ACARE and Flightpath 2050 are part of a comprehensive family of initiatives in aeronautics and air transport including the EC’s Framework Programme research FP6, FP7 and Horizon 2020, as well as the SESAR Joint Undertaking. Clean Sky is the vital part of that wide-ranging set of Eurocentric initiatives with a focus on fostering new technologies that will make tomorrow's aircraft greener and more efficient. Clean Sky 2 is setting its sights for the even more stringent environmental challenges of commercial flight in the 2025 to 2050 timeframe
Emissions from aircraft have adverse effects on the air quality in and around airports, contributing to public health concerns within neighbouring communities. Therefore, the evaluation of aircraft emissions and dispersion is an important part towards ensuring that local air quality standards in and around airports are not exceeded. Many large airports across Europe are subject to regular assessment of their emissions impact on air quality as a statutory requirement to:
Particulate Matter (PM) emissions from aircraft engines adversely affect air quality in and around airports, contributing to public health concerns for airport workers and within neighbouring communities.
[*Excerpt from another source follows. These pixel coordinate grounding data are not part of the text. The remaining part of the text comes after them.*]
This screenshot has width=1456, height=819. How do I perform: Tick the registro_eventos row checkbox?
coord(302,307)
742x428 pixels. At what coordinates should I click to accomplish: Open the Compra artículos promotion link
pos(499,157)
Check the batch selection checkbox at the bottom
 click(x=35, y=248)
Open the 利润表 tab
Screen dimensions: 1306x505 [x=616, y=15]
Scientists and regulators have an increasingly profound understanding of the complex nature of Particulate Matter (PM) in ambient air. PM can be attributed with different properties, dependent of their size and chemical composition from different sources, both natural and anthropogenic. What is less certain, is how PM species and precursors evolve and interact within the atmosphere, and which characteristics of the PM are most harmful to public health. For instance, some particles can form complicated reactions in the atmosphere of chemicals such as sulfur dioxides and nitrogen oxides that are emitted from exhaust engines. Those secondary particles make up the most of fine particles. It is considered that Ultra Fine Particles (UFP), defined as particles of aerodynamic diameter less than 100 nm, may have greater toxicity on an equal mass basis than currently regulated larger particles (PM2.5/PM10 ambient standards) because their vast numbers and small diameters provide a high surface area which is a potentially important toxicological interface. These UFP’s are relevant to civil aviation, and recent studies have shown that aircraft engines emit primary aerosol as non-volatile Particulate Matter (nvPM) as well as secondary aerosol precursor gases such as organic gases, nitrates and sulphates that nucleate within the exhaust plume within this size range. The contribution of UFP from aircraft operations to the ambient concentration in and around airports is therefore largely unknown, and could be significant.
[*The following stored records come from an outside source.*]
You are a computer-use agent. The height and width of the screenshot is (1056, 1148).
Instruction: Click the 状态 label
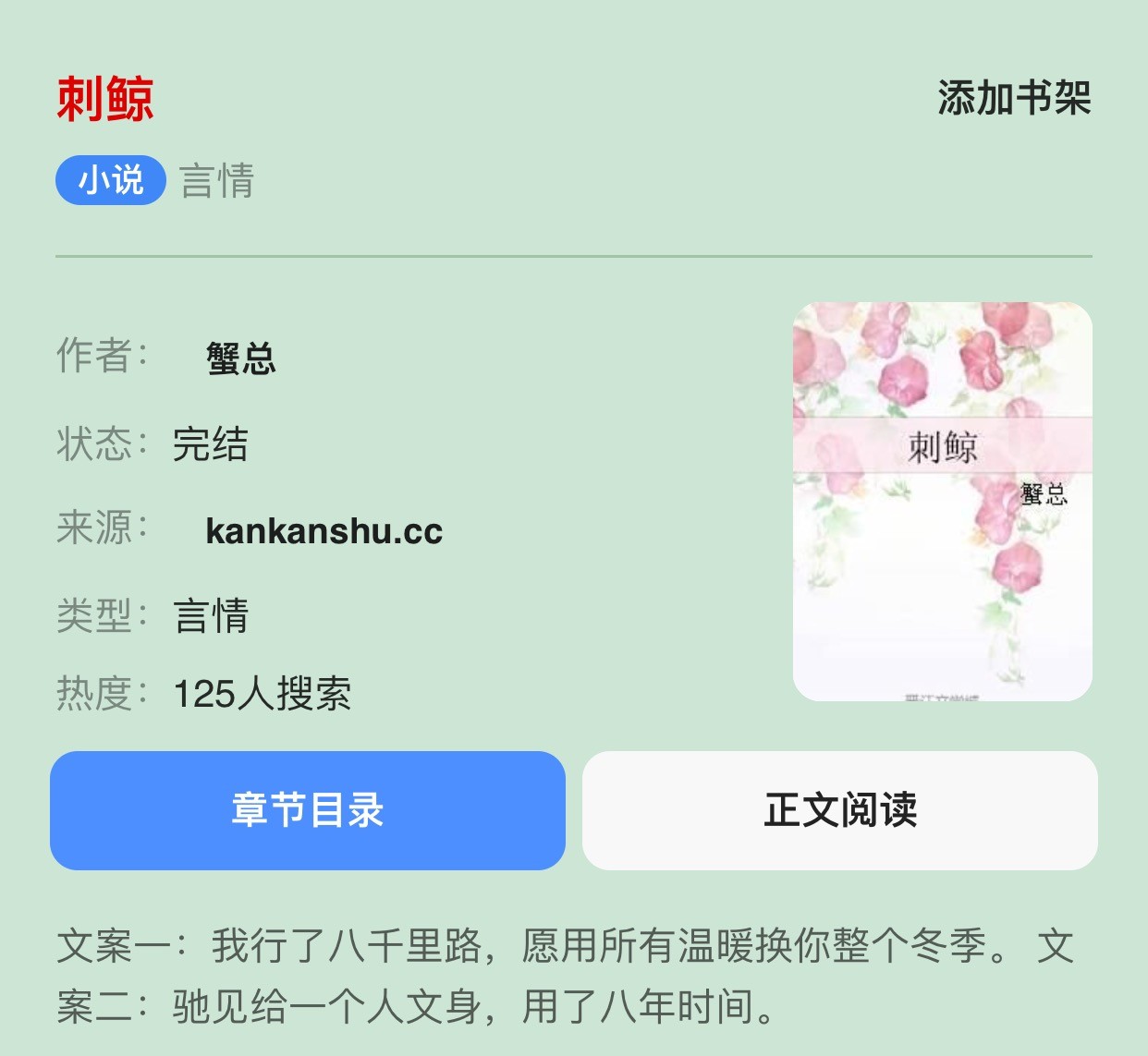pos(102,443)
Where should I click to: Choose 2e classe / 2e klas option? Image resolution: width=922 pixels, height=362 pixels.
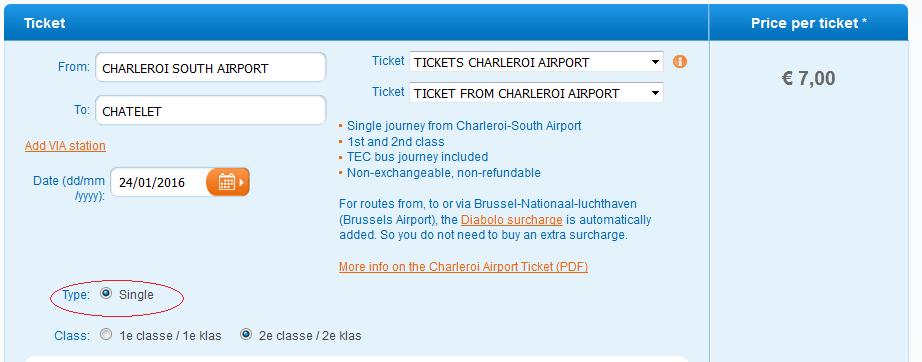(x=246, y=335)
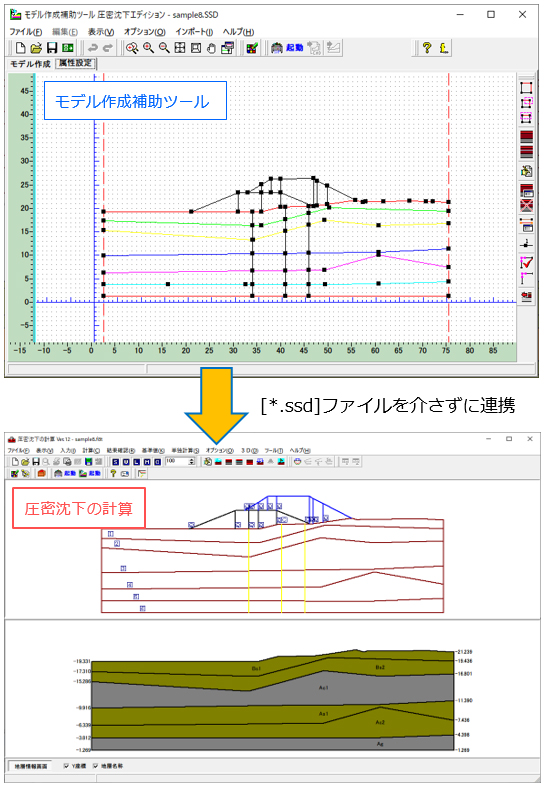Click the Open folder icon in top toolbar

pyautogui.click(x=36, y=48)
Aircraft particulate emissions, as with emissions of nvPM from other sources, are subject to regulation. Within the current ICAO-CAEP cycle, CAEP/11, a new standard for LTO nvPM mass and number for engine with thrust >26.7kN is being developed, the first standard of its kind. In-production regulatory limit values for nvPM mass and number will be set at a level to allow in production engines to pass and will act as an anti-backsliding standard. However, there remains uncertainty in the methodology surrounding the effects of ambient conditions, fuel composition and sampling system calibration and loss corrections. Furthermore, the regulation does not address the effects on the global atmosphere by excluding cruise conditions and the contribution of nvPM by smaller engines and engines rated on shaft speed. These factors, along with the potential impact of emerging technologies, need to be considered for a future European roadmap for improving current nvPM methodologies and future nvPM measurement technologies and regulation beyond CAEP/11.